Paul O’Connell Describes His Heartbreaking Career Ending Injury & The Emotion It Carried


As long as the game of rugby is played, there will never be another player quite like Paul O’Connell.

The inspirational former Munster, Lions and Ireland captain will forever be remembered as one the very best the world of rugby has ever had the pleasure to call its own.

The towering lock had his career brutally cut short during last year’s Rugby World Cup when he tore his hamstring clean off the bone during a ruck while playing against France. It was a heartbreaking moment, to see a man who gave so much to our game, have his career taken away in an instant.


The brutal moment has been described by the man himself for the first time in his new book.

“My foot got stuck in the ground. I could feel my hamstring tendon stretch to breaking point and pop. There was a searing pain as it ripped off the bone,”

“I started thinking, this is just a hamstring injury. I haven’t broken anything – I can surely get back up. So I tried, but it was too painful.

“The medics came on. They were talking about bringing on a stretcher.

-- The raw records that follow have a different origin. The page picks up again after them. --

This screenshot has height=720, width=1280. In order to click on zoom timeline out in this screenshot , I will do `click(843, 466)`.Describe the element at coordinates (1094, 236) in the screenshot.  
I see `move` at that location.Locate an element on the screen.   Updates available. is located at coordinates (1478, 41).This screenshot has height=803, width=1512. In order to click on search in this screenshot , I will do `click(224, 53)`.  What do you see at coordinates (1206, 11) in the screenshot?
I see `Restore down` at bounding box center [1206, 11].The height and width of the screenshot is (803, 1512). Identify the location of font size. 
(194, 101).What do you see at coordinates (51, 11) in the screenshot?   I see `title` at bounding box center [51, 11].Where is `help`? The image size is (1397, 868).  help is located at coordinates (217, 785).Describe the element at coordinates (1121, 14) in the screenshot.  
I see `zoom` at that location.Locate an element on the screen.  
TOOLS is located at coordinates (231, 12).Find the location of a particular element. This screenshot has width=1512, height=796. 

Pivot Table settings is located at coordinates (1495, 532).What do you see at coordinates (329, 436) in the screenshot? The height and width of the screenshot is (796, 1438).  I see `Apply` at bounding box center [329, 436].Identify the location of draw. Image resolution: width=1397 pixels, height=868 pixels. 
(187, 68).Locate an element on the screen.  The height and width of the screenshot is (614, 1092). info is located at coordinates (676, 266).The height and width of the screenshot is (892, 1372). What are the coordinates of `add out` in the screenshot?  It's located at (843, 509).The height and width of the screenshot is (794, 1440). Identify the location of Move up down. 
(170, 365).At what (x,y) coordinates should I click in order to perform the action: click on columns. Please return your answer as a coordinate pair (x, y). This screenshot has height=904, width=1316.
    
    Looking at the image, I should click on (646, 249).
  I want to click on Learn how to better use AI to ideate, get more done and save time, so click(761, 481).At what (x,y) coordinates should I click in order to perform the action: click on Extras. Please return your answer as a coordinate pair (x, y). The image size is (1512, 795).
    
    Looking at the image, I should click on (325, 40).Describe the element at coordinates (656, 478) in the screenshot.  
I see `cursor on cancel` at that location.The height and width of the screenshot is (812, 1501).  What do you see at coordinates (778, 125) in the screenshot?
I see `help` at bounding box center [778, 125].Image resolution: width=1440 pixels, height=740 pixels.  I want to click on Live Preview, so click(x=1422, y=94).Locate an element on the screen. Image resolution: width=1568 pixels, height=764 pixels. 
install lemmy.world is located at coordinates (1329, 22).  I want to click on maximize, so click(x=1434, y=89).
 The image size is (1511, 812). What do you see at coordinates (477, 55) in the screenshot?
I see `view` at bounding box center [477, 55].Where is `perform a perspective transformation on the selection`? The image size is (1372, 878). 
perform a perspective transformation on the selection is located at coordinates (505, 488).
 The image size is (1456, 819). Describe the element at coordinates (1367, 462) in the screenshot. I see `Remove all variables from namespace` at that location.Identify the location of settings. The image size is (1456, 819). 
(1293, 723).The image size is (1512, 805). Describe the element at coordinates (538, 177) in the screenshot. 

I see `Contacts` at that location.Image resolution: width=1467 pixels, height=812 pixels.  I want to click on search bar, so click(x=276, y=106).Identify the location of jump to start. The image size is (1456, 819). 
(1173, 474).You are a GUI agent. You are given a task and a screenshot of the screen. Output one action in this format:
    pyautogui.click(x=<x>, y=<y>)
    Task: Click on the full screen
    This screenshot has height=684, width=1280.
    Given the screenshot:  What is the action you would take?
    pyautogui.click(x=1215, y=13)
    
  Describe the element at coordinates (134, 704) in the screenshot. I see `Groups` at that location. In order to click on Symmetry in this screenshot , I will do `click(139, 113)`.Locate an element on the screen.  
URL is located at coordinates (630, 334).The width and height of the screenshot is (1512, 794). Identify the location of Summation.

I said, ‘I don’t need a stretcher. Just get me up and help me get off the pitch.’

“I didn’t want my wife Emily, or my parents, to have to see me going off on a stretcher. I thought that Paddy my son would be watching at home and maybe he’d get upset too. They got me back on my feet but I went straight down again.

“I’d ruptured my tendon but it was the sciatic nerve that was causing the worst pain.”


O’Connell realised there and then that his career was over.

“I knew my Ireland career was over. I thought my move to Toulon after the tournament was gone too.

“I thought of Emily and the house we’d picked in Toulon, a really nice place by the sea with a pool. I knew how much she was looking forward to a new experience and I was sad for her.

“I put my arm over my eyes because I didn’t want people to see I was upset.

“Eanna Valvey, the Ireland doctor, was alongside me on the motorized stretcher. He said, ‘you need to put your head up in the air when the camera comes on you so that Emily knows you’re OK.'”

O’Connell however is glad that he got to finish his career with one more glorious moment,

“They moved me to the medical room and after a few minutes Emily arrived. She was crying. The first thing I said to her was, ‘Sorry about Toulon.’

“At full time, I was brought into the changing room in a wheelchair. They lifted me off it and I was just about able to sit down at my place before the players came in. I was glad to be able to share that moment with them because they are moments you fight for and they’re what sport is all about.

“During the tournament, our defence coach, Les Kiss, talked about the Spartans. He said they were told before they went into battle to come back with their shield, or on it.

“And he said: ‘that’s the attitude we need in our defenders. You finish the game with your shield, or on it.

If there was ever a man to live by those words, it was O’Connell.